By Susan Pack, Training Manager, University of Pennsylvania
I often think about the developmental changes that occur when international students or workers come to the United States. What challenges do they face and what emotional obstacles are encountered? For those who come to work or study in the U.S., how do they transition into this western culture, while maintaining their own cultural identity?
When international scholars come to the U.S. their developmental changes continues. In turn their American counterparts need to build an awareness of cross-cultural differences, embrace change, and truly appreciate and understand the needs of a diverse workplace, as we all try to reach the same goal of exceptional research and animal care.
International postdoctoral students make up a significant portion of our biomedical research community in the U.S., it is logical that we need to better understand their needs, be respectful of their unique situations, and aid in their adjustment to this new U.S. biomedical research work environment. Important questions to consider include the following: How do members of this group fit into our American society and into the biomedical community? What are their struggles and how can we ultimately improve relationships between American and international researchers? How can we help in their transition and build strong relationships that will benefit all involved, including the research animals?
We need to find creative ways of improving communication, and look closely at this group of international biomedical researchers to determine communication difficulties. Are cultural differences being perceived as “rudeness” or “disrespect”? Ultimately, how does culture and language play a role in miscommunications that are taking place?
Other international groups working or studying in the U.S. have been studied rather intensely in regards to acculturation. These populations include groups such as international teaching assistants, international undergraduate students, international healthcare workers, and international medical graduates.

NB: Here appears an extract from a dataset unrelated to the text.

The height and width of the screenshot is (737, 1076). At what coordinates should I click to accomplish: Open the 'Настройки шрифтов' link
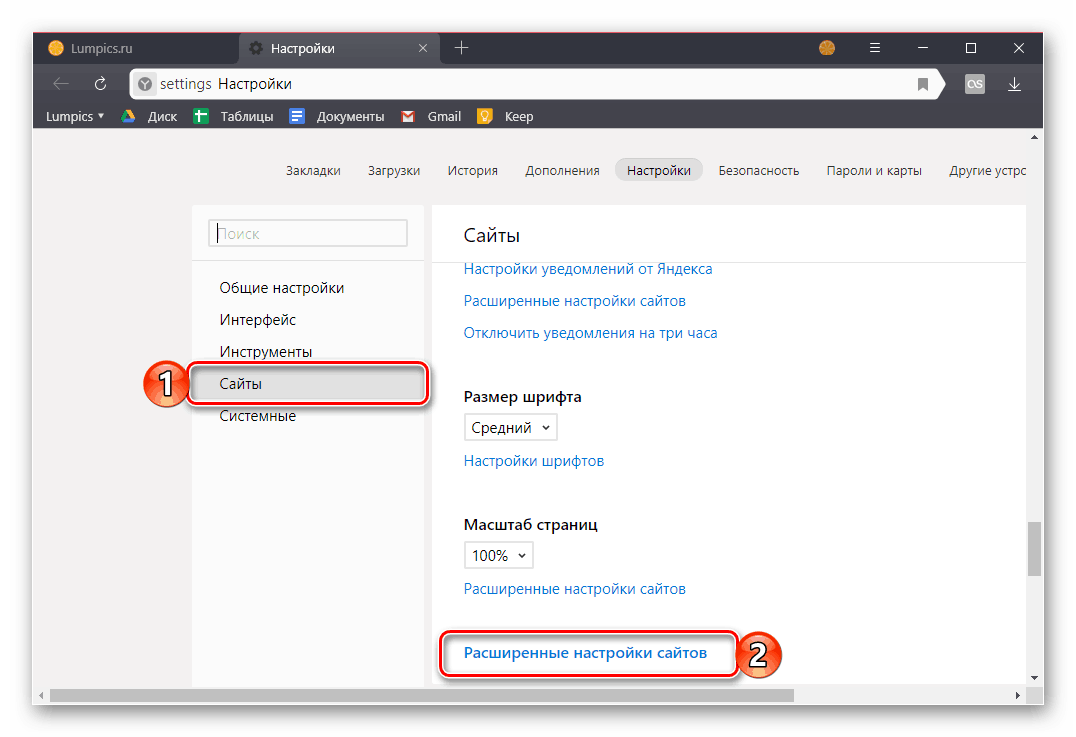[x=534, y=461]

Their struggles and patterns of acculturation are similar to those of the international postdoctoral groups working in the U.S. All groups above have struggles with language, as well as “fitting in” to the western culture. Many experience difficulty mastering the English language (especially “slang” language), as well as normal social “American” behavior. On top of that, consider the regulatory differences between countries, potential differences in medical/biomedical discourse, as well as differences in ethical considerations, especially when using animals in research. All of these factors can lead to miscommunication between international scholars and their American counterparts or service providers.

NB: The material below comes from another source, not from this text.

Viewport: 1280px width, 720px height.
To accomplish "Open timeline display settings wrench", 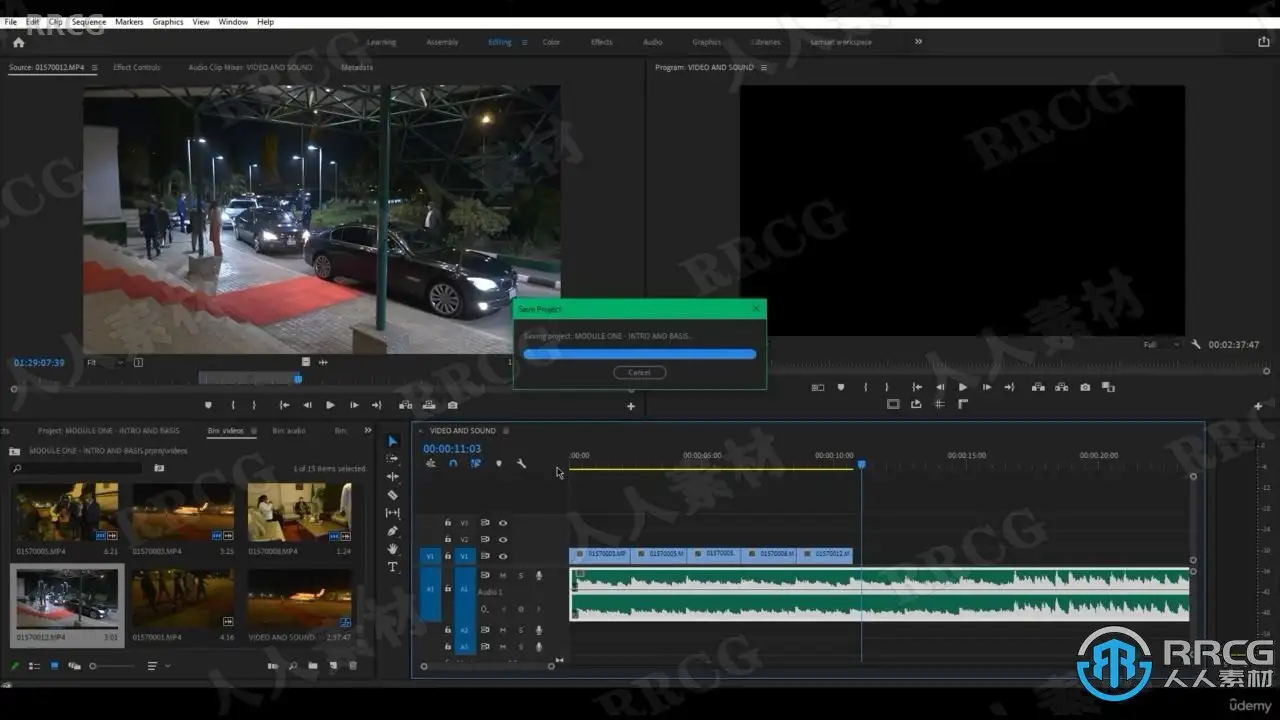I will tap(521, 463).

These are some general experiences, differences and difficulties that international postdoctoral students may encounter during their postdoctoral experience in the US. In addition, the findings of these other similar sample populations stress the need for more acculturation research.

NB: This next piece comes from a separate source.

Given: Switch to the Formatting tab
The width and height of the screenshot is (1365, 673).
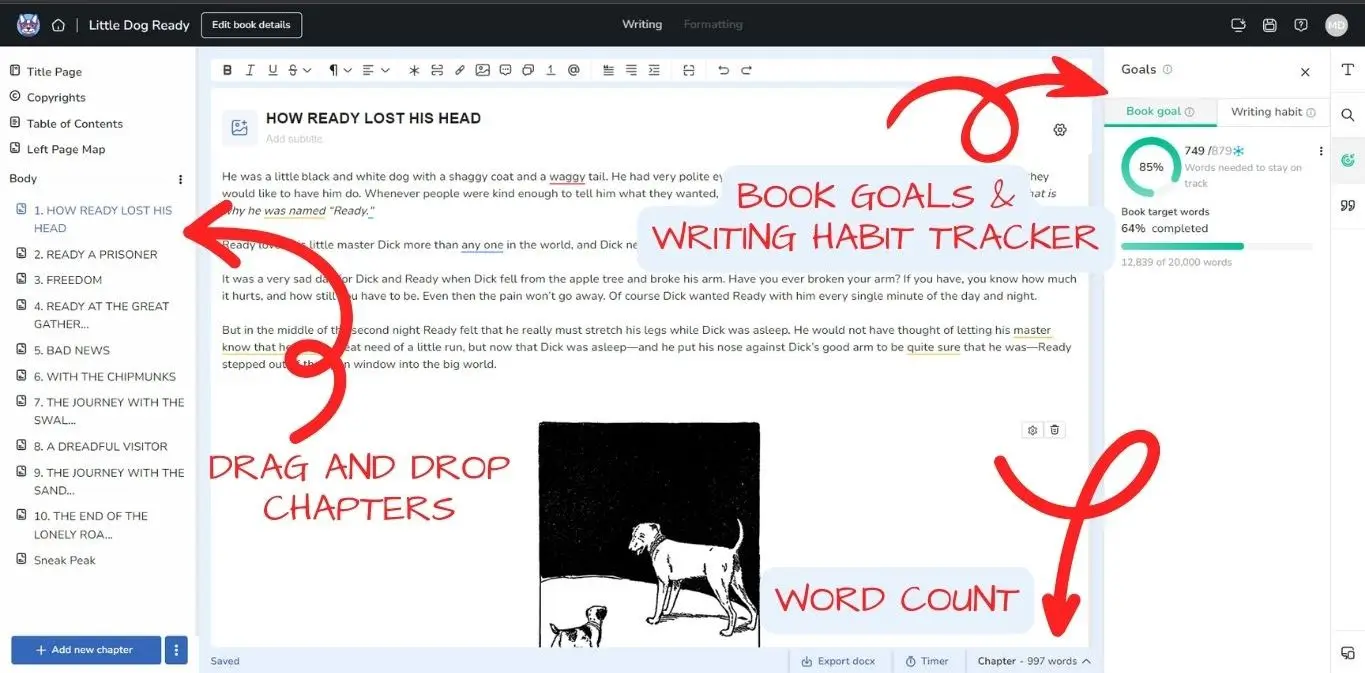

Although there are many guides throughout the internet, supports from academic institutions hosting international postdoctoral students, and suggestions from reputable organizations (such as the National Postdoctoral Organization), there still needs to be guided support from American counterparts and most importantly an awareness of cultural differences and cultural needs. When working with foreign scholars, institutions must determine what struggles they face and then provide them with guidance and resources. We have the opportunity to assist these individuals in gaining a better understanding of their roles as researchers and understanding of cultural patterns in the U.S. that they might not otherwise be acclimated to. The goal of this article is to peak your interest in the topic of intercultural communication in the biomedical workplace, open your mind to cross-cultural differences, and hopefully allow you to improve relationships with international scholars you work with on a regular basis.